過去の対策法、改正案との違い
土壌汚染対策法が制定されてから、改正案が上がったのは、今回だけではありません。
平成19年ににも一度、改正案が上がりました。
そもそも、土壌や水質の汚染を未然に防ぐのが目的である土壌汚染対策法。
土壌汚染を防ぐために、改正が重ねられてきました。
それでは、平成19年と21年、それぞれの改正案はどう違うのでしょうか。
調べてみました。
まず平成19年について。
それまで、汚染された土壌については、その土壌を掘削し、そこに汚染されていない土壌を埋め戻さなければならないとされていました。
しかし、平成19年度の改正案では、「掘削し、除去した跡に、建築物が建設されたり、地下構造物が作られたりする場合、埋め戻しをする必要がない」としています。

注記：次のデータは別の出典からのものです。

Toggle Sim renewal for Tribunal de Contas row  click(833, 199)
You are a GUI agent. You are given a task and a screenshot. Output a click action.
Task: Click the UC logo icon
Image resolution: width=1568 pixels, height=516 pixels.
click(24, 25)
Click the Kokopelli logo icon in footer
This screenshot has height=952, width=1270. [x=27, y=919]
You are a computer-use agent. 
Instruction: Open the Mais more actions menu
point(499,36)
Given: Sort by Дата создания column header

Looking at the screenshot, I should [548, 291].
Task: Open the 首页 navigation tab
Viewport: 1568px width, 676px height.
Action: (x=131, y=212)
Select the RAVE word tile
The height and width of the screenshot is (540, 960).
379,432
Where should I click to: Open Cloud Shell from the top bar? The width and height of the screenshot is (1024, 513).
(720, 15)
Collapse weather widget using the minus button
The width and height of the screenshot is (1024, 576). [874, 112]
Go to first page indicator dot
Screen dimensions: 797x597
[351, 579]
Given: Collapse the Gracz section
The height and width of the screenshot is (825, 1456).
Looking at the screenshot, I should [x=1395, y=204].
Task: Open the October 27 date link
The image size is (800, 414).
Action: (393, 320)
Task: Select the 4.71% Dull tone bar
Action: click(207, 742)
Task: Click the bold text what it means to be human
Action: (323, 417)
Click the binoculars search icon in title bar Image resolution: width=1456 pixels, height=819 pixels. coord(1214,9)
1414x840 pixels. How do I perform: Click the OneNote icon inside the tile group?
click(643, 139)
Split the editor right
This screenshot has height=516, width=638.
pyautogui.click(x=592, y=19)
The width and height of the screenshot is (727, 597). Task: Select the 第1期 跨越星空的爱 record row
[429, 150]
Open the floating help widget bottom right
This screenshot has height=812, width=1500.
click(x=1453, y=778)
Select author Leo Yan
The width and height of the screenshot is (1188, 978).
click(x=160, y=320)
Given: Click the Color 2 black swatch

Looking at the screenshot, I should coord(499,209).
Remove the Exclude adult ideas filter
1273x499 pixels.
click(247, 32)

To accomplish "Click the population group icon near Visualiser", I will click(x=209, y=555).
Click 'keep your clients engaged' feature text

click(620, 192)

それに合わせて、埋め戻しを行う、行わない、それぞれの場合において、掘削した後の地下水の汚染を確認するための観測設備を設置する位置についても制定されました。
続いて、平成21年度の改正案について。
比べて、平成21年度の閣議では、今後の土壌汚染対策のあり方について話し合われました。
具体的には、土壌の汚染状況を把握するための制度の充実や、健康被害を及ぼす恐れのある土壌汚染に関しては、規制対象区域とし、土地の所有者などに健康被害防止の措置をとらせることなどです。
加えて、その汚染された土壌の処理が適正に行われることが義務づけられました。
汚染土壌を措置実施区域外へ搬出する場合も、都道府県に届出しなくてはいけませんし、運搬にも、基準が設けられています。
以上のように、平成19年と21年度の土壌対策法の改正案では、視点が違います。
しかし、いずれにしろ、土壌の汚染を食い止めよう、土壌を汚染から守ろうという観点は同じです。
土壌の汚染がこれ以上広がらないように、人の健康を守るために、これからも、改正土壌汚染対策法に注目したいですね。